Diumumkan, semua warga Mekah telah dimaafkan Nabi. Semua orang dijamin keamanan harta dan jiwanya. Padahal, mereka belum sempat mengucapkan permintaan maaf.
Sontak, mereka pun takjub. Mereka menyatakan diri masuk Islam, tanpa paksaan.
**
Tak ada untungnya menahan maaf terhadap mereka yang bersalah dengan kita. Sementara jika tidak dimaafkan, Allah akan menghukum mereka karena kesalahan terhadap kita.

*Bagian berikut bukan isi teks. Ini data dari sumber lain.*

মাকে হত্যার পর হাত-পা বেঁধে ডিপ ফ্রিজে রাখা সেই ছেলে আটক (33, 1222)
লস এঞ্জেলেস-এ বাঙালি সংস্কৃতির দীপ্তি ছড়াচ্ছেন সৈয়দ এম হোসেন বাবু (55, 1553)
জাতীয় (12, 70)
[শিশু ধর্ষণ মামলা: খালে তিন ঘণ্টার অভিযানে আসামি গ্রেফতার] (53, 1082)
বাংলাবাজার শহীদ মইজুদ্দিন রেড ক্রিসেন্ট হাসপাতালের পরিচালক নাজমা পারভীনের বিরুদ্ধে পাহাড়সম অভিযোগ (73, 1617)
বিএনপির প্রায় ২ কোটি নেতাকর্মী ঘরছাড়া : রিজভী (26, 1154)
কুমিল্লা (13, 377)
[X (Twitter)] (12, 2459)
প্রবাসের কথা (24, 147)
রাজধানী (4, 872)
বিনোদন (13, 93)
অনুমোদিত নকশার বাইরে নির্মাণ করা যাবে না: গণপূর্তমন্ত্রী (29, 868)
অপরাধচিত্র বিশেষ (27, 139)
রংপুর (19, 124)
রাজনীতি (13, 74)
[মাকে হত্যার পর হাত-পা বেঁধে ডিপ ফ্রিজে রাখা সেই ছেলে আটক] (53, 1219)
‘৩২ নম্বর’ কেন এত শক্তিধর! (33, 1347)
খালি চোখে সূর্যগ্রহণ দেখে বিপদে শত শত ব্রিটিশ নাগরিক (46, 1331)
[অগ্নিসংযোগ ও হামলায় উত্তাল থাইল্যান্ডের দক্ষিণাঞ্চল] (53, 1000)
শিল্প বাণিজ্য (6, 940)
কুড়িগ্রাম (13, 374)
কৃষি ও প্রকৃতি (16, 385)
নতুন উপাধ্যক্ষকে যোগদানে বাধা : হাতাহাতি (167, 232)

Meminta maaf itu memang berat. Tapi lebih berat lagi, memaafkan mereka tanpa menunggu permintaan maaf.
Nabi pernah memuji seorang sahabat sebagai calon penghuni surga sebanyak tiga kali di momen yang berbeda. Hal ini karena sahabat tersebut biasa memaafkan siapa pun di setiap malam sebelum tidurnya.
Latihlah diri untuk ringan memaafkan siapa pun yang bersalah terhadap kita, sebagaimana Allah selalu memaafkan segala kedegilan kita. [Mh]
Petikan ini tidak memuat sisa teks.